この幼虫は右足が欠けていた個体なのでかけた状態で蛹になるのか小さい足ができるのか観察してみたい。

♂の蛹化
5月1日
午前10時、蛹化が始まった。
欠けていた右後足はフセツ部分が非常に短いがツメのようなものが出来ていた。

蛹化@ −AM10:02−
発見時、既に頭部が出てきていた。

 

蛹化A −AM10:16−
どんどん皮が脱げて大アゴが出てきた。

蛹化B −AM10:17−
大アゴが完全に出た。

 

蛹化C −AM10:32−
完全に脱皮した。

蛹化D −PM1:11−
大アゴが伸びきり光沢が出てきた。

 

蛹化翌日の蛹 −AM11:43−
翌日、オレンジ色に色付いた。
再生した右後足は、フセツ部分が短いが、ツメは出来ていた。

5月16日
コーヒービンで飼育していた♂が蛹化した。あと、蛹室を造っている♂と思われる幼虫も2頭いる。

♂の羽化
5月22日
5月1日に蛹化した♂の蛹がかなり色付いてきた。羽化が近いようである。
5月24日
♂が羽化していた。人工蛹室だったが完品で羽化成功!

羽化が近い蛹
2日後に無事に羽化。
(2003.5.22)

 

羽化
まだ色が浅く、前翅の黄色い模様の部分は真っ白だ。
残念ながら、幼虫時欠けていた後ろ足はフセツの途中までで終わっていた。
(2003.5.24)

その後の飼育
7月20日
20頭ほど採れた幼虫は次々に蛹化・羽化しているが、♀が極端に多い。♀はセットから3ヶ月で羽化して小さい分とても早い。
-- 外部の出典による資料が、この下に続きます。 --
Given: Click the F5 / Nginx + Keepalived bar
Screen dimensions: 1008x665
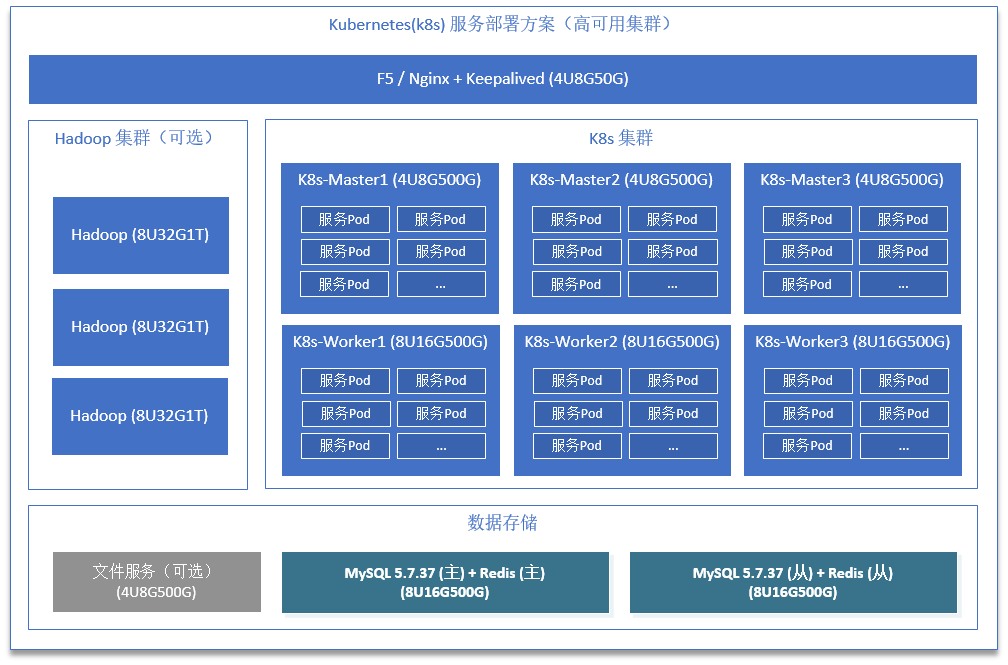Looking at the screenshot, I should pos(502,79).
♂も4,5ヶ月で羽化し、今のところ最大で60.5mmが羽化している。
まだ、後食にはいたっていないが、まだWILD♂が健在なのでそろそろ羽化後3ヶ月になる♀が2匹いるので、WILDとのペアリングが可能かもしれない。
8月17日
去年の12月に購入したWILDの♂が遂に死亡していた。天然物だが8ヶ月以上も元気だった。


カメルーン産F1:♂60.5mm
60mmを超えると更に迫力がある。


 


カメルーン産F1:♀30mm



以後、9月ごろまで続々と新成虫が羽化しだし、60mmオーバーも複数羽化させることができた。
死亡率は0%で羽化不全も無く幼虫飼育はとても楽であった。
しかし、飼育当初のペアからの成長しない幼虫は未だまったく同じ大きさで生存している。
恐らく幼虫自体に問題があるのだろう。
30匹以上の成虫群は大半を安価で販売して大好評につきあっという間に売り切れてしまっている。
こちらもまた少数でブリードを続けていこうと思っている。